The Democrats are scrappers, too. Again, only a sampling:
House Speaker Rick Thompson, whose father was killed in a mine accident, was raised by his grandparents.
He went to Marshall for a year, ran out of money, worked a summer railroad job, served two years in the Army, and went back to finish Marshall and law school in four years.
Treasurer John Perdue grew up in humble circumstances in Dog Fork Hollow in Boone County. The trajectory of his life changed when a teacher recognized his brother Roger's potential and headed him toward college. That changed his siblings' lives, too.
Secretary of State Natalie is the youngest of seven children who grew up on a farm in Marion County. They all knew they had to pull their own weight.

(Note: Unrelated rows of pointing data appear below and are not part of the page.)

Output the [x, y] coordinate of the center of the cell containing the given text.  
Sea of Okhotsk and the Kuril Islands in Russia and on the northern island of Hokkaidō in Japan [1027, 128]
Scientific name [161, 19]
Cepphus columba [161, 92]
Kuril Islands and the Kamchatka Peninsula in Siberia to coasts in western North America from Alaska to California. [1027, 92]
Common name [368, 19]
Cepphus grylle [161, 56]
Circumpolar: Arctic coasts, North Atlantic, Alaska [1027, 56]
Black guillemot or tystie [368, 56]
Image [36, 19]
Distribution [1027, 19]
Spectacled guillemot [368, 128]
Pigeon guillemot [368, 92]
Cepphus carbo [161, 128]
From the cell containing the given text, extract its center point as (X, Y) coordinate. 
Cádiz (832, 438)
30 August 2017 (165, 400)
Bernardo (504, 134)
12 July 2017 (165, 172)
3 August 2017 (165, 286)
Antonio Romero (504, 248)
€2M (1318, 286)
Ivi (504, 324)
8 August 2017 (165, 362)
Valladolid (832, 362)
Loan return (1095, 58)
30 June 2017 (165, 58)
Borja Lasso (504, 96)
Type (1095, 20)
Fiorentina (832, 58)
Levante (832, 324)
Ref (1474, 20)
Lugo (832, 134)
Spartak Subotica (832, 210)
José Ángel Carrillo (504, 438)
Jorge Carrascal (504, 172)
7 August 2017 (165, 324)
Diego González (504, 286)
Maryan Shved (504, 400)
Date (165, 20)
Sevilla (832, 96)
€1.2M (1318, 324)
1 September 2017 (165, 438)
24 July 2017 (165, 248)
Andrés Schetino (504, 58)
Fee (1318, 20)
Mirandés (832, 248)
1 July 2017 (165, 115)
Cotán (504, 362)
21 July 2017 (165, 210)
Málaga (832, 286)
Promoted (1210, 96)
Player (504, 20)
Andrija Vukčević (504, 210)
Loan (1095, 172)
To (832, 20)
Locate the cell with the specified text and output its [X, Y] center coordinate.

She didn't get a graduation present. Graduation was expected of her.
Acting Senate President Jeff Kessler grew up among the coal miners and steelworkers of Marshall County listening to "the sound of the trains running and whistles blowing and the steel mills working and the people humming."
When he went to college, what he noticed was the quiet.
Acting Gov. Earl Ray Tomblin remembers drawing water from a well and making trips "down the path" for certain functions.
A teacher at Chapmanville High School headed him into public service. Like some of the others, Tomblin was the first in his family to go to college.
All these people deserve respect. Agree or disagree with what they propose, do recognize that some people work a lot harder to make democracy work than others do.
I hope, next cycle, that more people make more effort to attend meet-the-candidate meetings.
The right question can make it more interesting than you expect.